WHAT TO PRODUCE:
Copy out every line of the items below word for word, leaving out the pictures.

DATA ROWS:
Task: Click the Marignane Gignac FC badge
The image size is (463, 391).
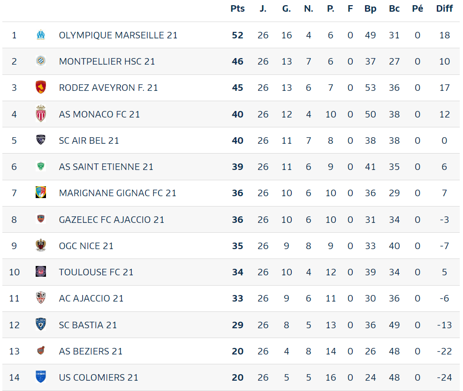Action: pyautogui.click(x=41, y=192)
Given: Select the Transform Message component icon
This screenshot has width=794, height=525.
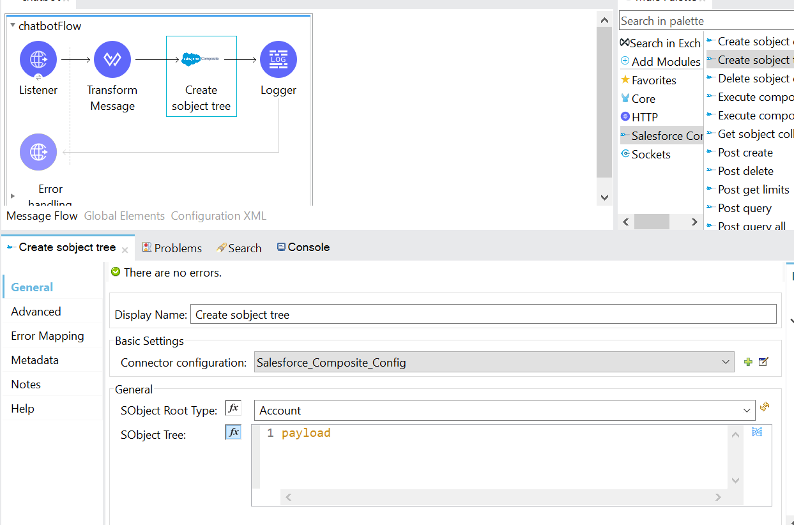Looking at the screenshot, I should [x=112, y=59].
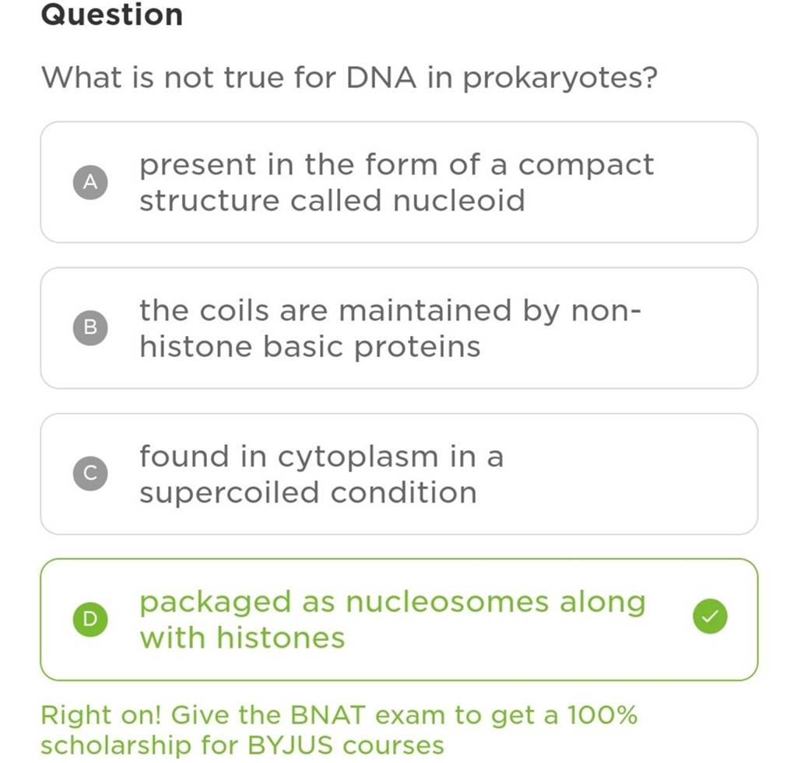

RIGHT ANSWER:
Task: Click the Marignane Gignac FC badge
The image size is (463, 391).
Action: pyautogui.click(x=41, y=192)
Given: Select the Transform Message component icon
This screenshot has width=794, height=525.
Looking at the screenshot, I should [x=112, y=59].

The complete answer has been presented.